Another project you have: you are of course Evan, but I understand you use the rap moniker of “Absobibi”.

That’s right, and I got 3 videos on Youtube right now! One is “It’s BBQ Time”, one represents Montreal history and the Olympics, and the last one is about the bike sharing network in Montreal. Check it out!


I also understand you’re a big fan of Hip Hop—what are some of your favourite records?

As a kid recording music in the 90s, I had the privilege to be around in what I consider to be the Golden Era of hip hop. A Tribe Called Quest and all those mid-90s hip-hop records were a huge influence on me and us as a band. In Da Gryptions I’m kinda the hook guy—but those old records were so huge.


What are your thoughts on Illmatic?

I put that in my top 10 desert island records.. the first time I heard that and 36 Chambers and the first Common record was just really groundbreaking for me—almost dangerous.


Talking about your record now, you guys have been playing together for a decade. How has the way you guys record music changed?

I think the biggest thing that’s given us success over the years is that we all have our own role in how we write and perform music. What I do is essential to what Patty does, which is essential to Amy’s process. I don’t think it’s changed over the years; what’s kinda different with this record is that there were times that we would walk into the studio at 11:30 and decide to write a song that day, and by 5:30 we’d have one. With every record there’s a little sketch of music that starts it, and often the songwriters are inspired by the vibe of it, and they write lyrics and melodies to that. What gives us legs is that we really rely on each other.


You’re on your tour with Hey Rosetta! Any stories from your adventures together?

They put together this incredible dance routine—4 of them. It’s like this retro-work gear thing for a tune that we do. They did it twice in Toronto: I hope we see it again. I thank them every night before we go on stage, because they really are an incredible group of musicians…It’s been so lovely being able to listen to that music every night.

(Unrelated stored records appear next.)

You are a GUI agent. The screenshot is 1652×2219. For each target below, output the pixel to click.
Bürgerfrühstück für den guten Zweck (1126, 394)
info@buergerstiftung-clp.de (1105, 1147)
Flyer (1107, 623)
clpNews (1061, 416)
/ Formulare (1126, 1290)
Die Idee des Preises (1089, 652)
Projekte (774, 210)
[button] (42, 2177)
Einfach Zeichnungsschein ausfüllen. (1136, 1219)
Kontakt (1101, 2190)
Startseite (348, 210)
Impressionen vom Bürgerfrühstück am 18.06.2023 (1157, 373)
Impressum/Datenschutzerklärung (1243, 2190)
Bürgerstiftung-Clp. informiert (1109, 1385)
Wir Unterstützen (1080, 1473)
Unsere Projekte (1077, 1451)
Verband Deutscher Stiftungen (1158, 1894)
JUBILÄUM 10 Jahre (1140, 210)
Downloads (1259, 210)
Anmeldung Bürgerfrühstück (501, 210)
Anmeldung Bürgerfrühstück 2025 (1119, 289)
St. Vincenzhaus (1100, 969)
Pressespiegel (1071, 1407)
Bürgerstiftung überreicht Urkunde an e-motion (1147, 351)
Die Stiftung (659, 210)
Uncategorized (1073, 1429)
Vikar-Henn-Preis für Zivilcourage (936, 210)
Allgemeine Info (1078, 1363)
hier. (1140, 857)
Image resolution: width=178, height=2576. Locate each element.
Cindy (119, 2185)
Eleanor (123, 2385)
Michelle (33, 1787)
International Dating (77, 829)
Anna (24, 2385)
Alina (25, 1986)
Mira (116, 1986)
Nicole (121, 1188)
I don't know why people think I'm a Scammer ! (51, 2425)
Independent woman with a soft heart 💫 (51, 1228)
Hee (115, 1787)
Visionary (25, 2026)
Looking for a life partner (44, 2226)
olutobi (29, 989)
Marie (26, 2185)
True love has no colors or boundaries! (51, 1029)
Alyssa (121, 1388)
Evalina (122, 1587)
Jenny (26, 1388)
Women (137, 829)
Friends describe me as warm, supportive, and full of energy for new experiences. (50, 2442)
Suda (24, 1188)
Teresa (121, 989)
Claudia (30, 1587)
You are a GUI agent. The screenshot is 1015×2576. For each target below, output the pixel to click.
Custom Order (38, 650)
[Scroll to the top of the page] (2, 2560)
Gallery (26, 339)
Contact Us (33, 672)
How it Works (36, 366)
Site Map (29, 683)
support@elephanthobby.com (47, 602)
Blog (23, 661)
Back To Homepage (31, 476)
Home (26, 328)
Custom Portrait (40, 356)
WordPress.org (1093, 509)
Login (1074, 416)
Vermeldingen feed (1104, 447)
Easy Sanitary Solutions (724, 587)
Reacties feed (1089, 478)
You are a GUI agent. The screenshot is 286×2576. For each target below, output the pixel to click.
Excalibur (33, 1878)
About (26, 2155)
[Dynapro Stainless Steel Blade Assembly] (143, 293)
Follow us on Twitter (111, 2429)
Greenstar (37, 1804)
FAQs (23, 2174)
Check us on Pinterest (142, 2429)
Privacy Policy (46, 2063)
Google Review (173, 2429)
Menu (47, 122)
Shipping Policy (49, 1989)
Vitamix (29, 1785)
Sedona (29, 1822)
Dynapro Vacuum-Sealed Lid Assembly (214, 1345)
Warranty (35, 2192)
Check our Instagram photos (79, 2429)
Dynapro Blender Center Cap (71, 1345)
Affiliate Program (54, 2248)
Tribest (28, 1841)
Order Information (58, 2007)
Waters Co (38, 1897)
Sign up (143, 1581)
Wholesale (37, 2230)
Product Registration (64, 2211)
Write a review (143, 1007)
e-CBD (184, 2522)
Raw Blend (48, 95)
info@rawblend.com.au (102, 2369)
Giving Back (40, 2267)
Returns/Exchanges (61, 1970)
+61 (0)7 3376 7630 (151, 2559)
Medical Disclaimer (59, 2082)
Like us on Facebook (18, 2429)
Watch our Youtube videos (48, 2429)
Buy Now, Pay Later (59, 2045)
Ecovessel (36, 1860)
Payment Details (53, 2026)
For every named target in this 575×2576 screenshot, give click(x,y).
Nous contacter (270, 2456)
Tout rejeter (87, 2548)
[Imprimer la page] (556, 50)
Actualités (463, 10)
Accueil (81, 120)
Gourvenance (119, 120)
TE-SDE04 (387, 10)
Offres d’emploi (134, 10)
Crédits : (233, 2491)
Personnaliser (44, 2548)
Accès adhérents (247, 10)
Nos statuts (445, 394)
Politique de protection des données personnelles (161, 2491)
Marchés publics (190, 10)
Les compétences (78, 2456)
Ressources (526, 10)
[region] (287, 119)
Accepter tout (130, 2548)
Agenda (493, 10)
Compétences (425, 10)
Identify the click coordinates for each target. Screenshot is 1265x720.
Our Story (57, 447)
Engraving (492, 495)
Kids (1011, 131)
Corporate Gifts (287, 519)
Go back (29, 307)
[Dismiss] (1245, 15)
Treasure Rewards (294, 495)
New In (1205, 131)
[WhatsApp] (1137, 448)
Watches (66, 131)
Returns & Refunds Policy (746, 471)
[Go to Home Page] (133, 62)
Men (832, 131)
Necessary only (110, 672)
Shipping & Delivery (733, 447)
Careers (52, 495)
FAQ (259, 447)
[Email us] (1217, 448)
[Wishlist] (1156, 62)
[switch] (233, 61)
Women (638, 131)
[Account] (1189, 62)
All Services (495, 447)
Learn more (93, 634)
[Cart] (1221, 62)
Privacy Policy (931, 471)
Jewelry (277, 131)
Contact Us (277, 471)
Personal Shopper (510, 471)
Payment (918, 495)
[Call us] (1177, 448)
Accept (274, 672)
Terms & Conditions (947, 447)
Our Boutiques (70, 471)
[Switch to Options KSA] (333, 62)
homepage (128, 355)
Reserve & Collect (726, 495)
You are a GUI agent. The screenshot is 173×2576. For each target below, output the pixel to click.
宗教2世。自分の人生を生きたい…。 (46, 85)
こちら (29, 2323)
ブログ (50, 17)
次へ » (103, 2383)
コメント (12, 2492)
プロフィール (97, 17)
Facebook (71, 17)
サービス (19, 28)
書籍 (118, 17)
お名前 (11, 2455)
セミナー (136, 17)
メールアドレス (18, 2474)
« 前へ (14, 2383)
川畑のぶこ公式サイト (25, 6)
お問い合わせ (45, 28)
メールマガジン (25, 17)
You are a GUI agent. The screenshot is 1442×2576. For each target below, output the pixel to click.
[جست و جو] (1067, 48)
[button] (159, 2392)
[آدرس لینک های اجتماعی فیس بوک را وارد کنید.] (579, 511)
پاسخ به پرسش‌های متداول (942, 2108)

You know what we have to do? Figure out something we can do every night during their set. I was thinking maybe just running up with a tuba and playing on their tracks. Something to return that generosity.


They are super influenced by traditional music. Maybe plan out a little traditional jig?

Ohh…no way. Nope. That would be terrible.


Well I thought it was a good idea. A lot of bands as they go through high school have some truly terrible names they use. What is the worst name you’ve ever performed under?

Our drummer, Patty Mcgee, once had a band called “Shepherds Pie”. That is the grossest name I’ve ever heard. I have some names, but you know, Patty takes the cake. It’s just the worst.


My final question: what’s next?

We’re gonna tour until the fall, and then—with a band like us, going on our 8th record, it’s going to take something special to get back to it. So I think we’re going to take some time and try to draw on some new inspiration and not rush things—to do something with meaning. We’re trying to put a really small legacy together, and we’re trying to make records—not just collections of songs. We really enjoy this tour. It’s the most fun I’ve had playing in a band and it’s been an amazing year so far. I want to keep that going.

Stars will be playing at the Vogue on February 27th with Hey Rosetta!